Il est nécessaire que dans l'Église en Europe le sacrement de la Réconciliation soit ravivé. Il faut cependant redire que la forme du sacrement est la confession personnelle des péchés, suivie de l'absolution individuelle. Cette rencontre entre le pénitent et le prêtre doit être favorisée, quelles que soient les formes prévues du rite du Sacrement. Face à la perte largement répandue du sens du péché et à l'affirmation d'une mentalité marquée par le relativisme et le subjectivisme dans le domaine moral, il est nécessaire que, dans toute communauté ecclésiale, on pourvoie à une sérieuse formation des consciences. Les Pères du Synode ont insisté pour que l'on reconnaisse clairement la vérité du péché personnel et la nécessité du pardon personnel de Dieu à travers le ministère du prêtre. Les absolutions collectives ne sont pas une modalité laissée à la libre appréciation dans l'administration du sacrement de la Réconciliation.

La vérité sur le mariage et la famille

L'Église en Europe, dans toutes ses composantes, doit proposer à nouveau, avec fidélité, la vérité sur le mariage et la famille. (...) De nombreux facteurs culturels, sociaux et politiques contribuent en effet à provoquer une crise, toujours plus évidente, de la famille. Ils compromettent, dans certaines mesures, la vérité et la dignité de la personne humaine, et ils remettent en cause, en la dénaturant, l'idée même de famille. La valeur de l'indissolubilité du mariage est de plus en plus méconnue ; on revendique des formes de reconnaissance légale des unions de fait, les mettant sur le même plan que les mariages légitimes ; on observe même des tentatives visant à faire accepter des modèles de couples où la différence sexuelle ne serait plus essentielle.

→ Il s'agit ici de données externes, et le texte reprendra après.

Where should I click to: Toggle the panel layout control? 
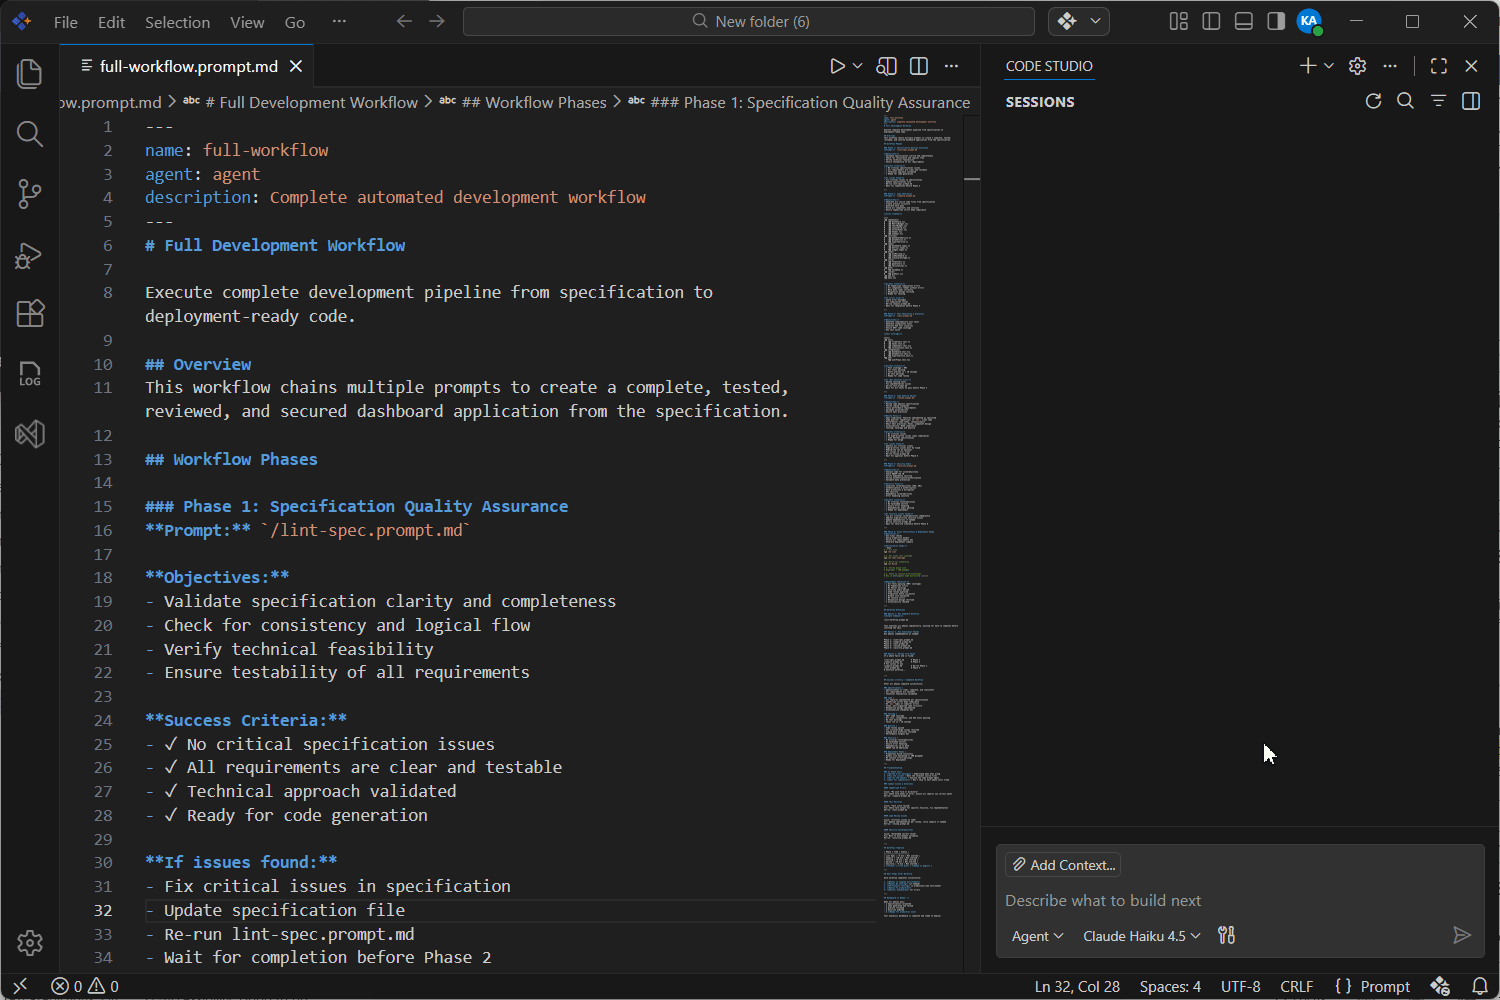click(x=1243, y=20)
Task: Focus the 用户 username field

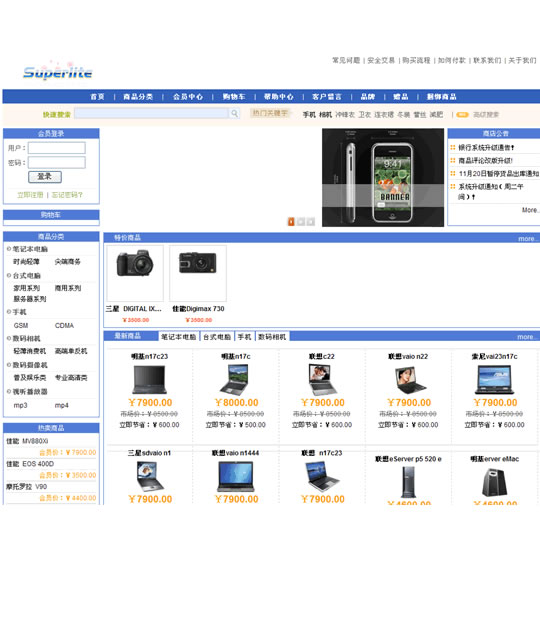Action: (x=57, y=148)
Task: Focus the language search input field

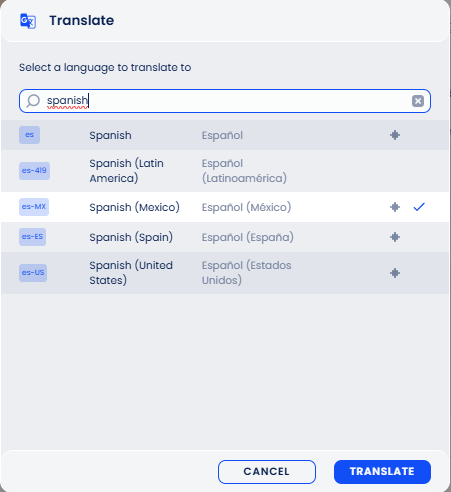Action: tap(225, 101)
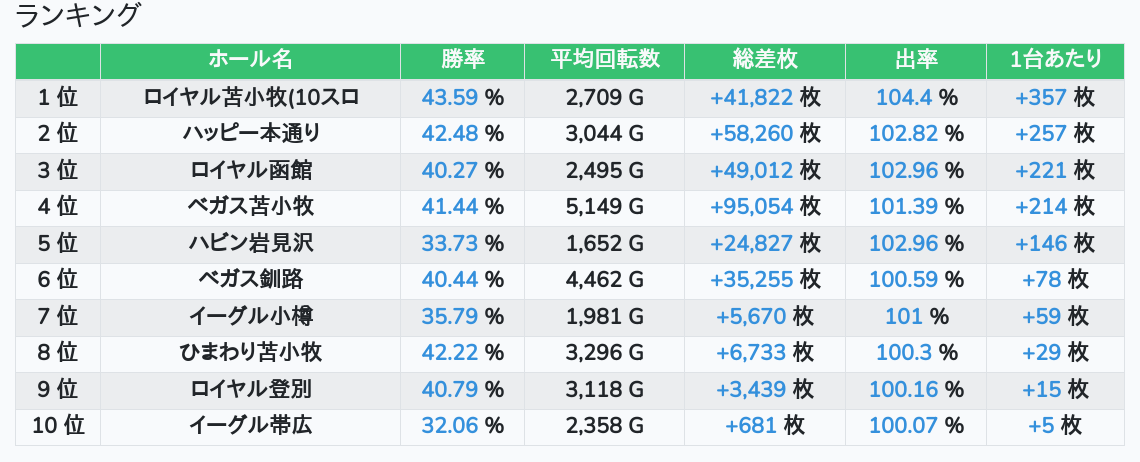Click the 43.59 win rate value
This screenshot has height=462, width=1140.
click(x=450, y=97)
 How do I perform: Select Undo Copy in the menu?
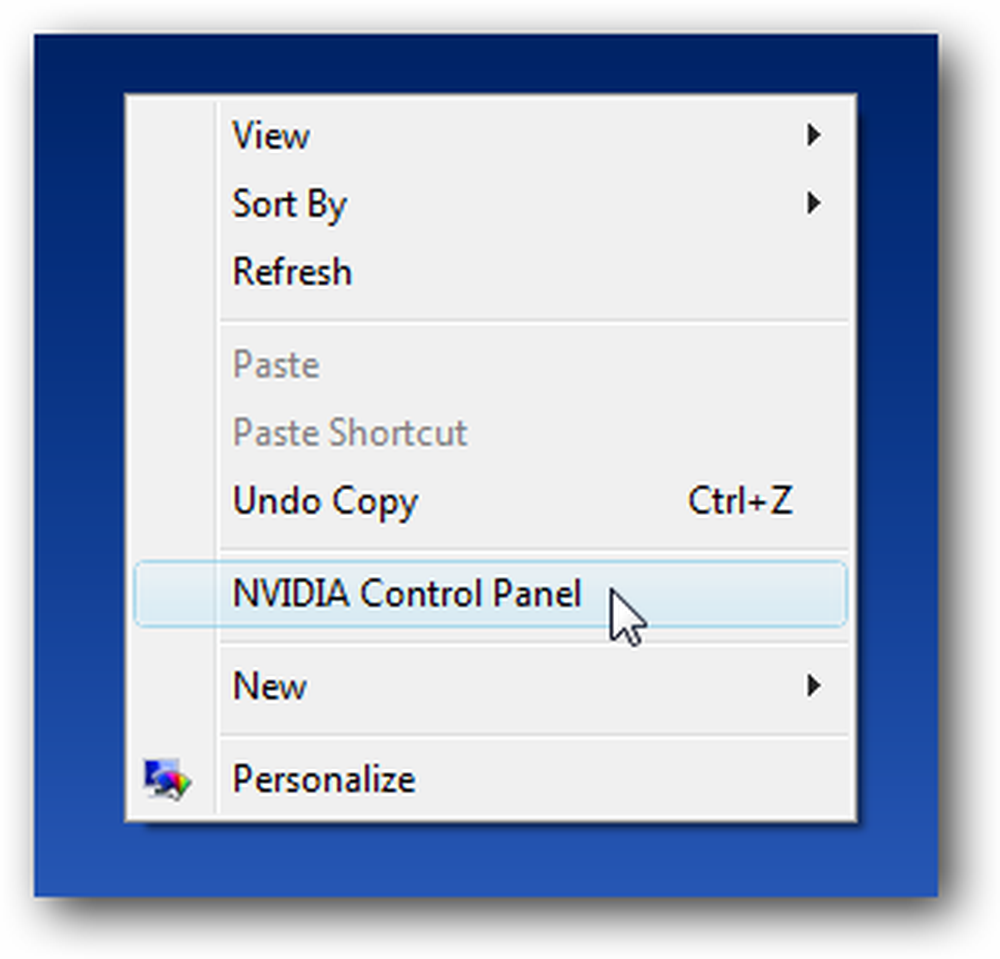(490, 501)
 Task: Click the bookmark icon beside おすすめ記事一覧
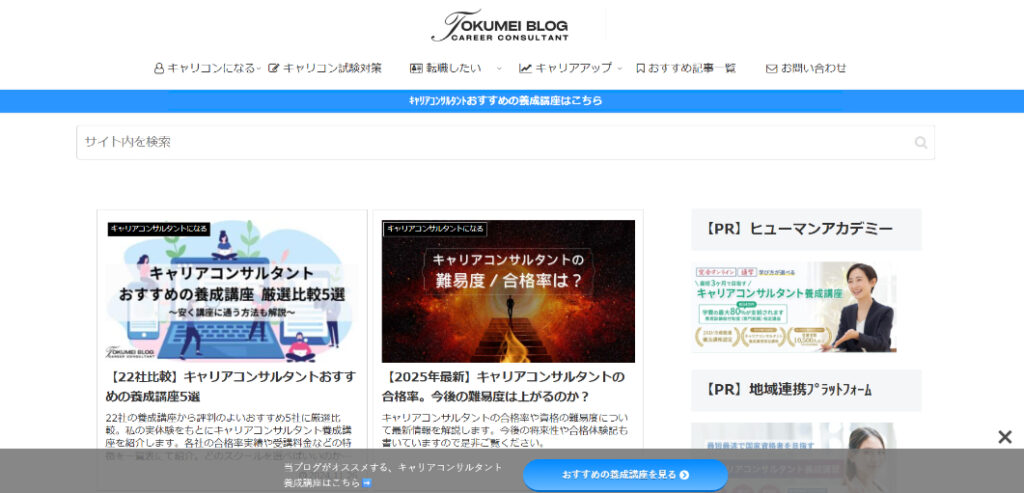click(x=640, y=69)
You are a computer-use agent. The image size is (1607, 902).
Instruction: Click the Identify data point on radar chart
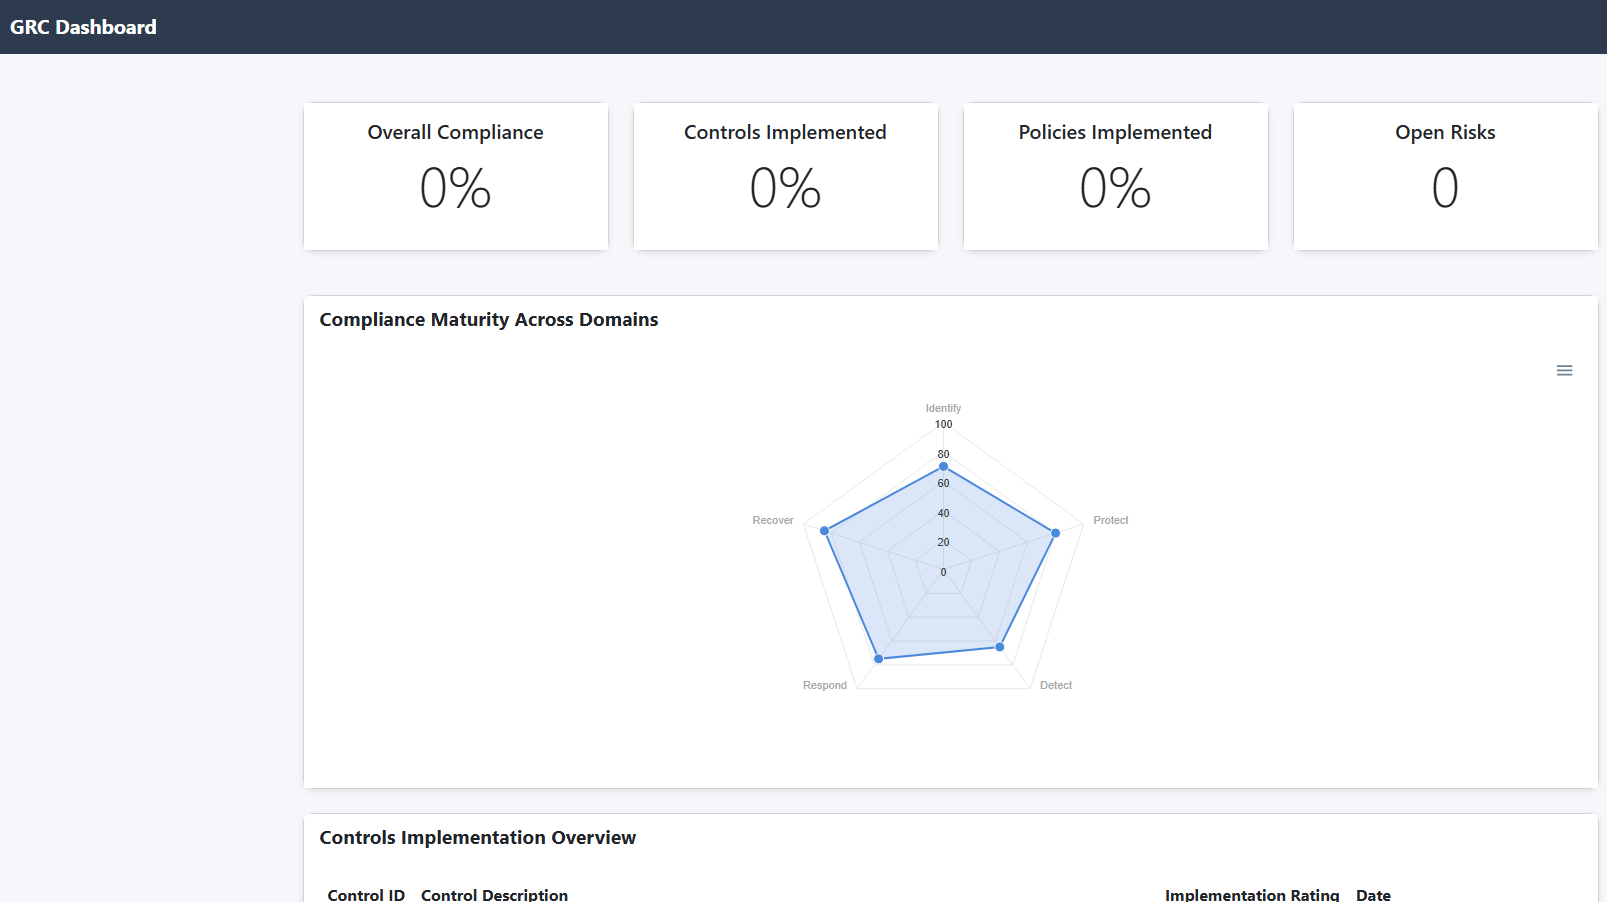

Dans ce contexte, il est demandé à l'Église d'annoncer avec une vigueur renouvelée ce que dit l'Évangile sur le mariage et la famille, pour en saisir la signification et la valeur dans le dessein salvifique de Dieu. Il est en particulier nécessaire de réaffirmer que ces institutions sont des réalités qui proviennent de la volonté de Dieu. Il faut redécouvrir la vérité de la famille, en tant que communauté intime de vie et d'amour, ouverte à la génération de nouvelles vies ; et aussi sa dignité « d'Église domestique » et sa participation à la mission de l'Église et à la vie de la société.

Animés par ces certitudes de foi, engageons-nous à construire une cité digne de l'homme ! Même s'il n'est pas possible de réaliser dans l'histoire un ordre social parfait, nous savons pourtant que tout effort sincère pour construire un monde meilleur est accompagné de la bénédiction de Dieu et que toute semence de justice et d'amour plantée dans le temps présent donnera son fruit dans l'éternité.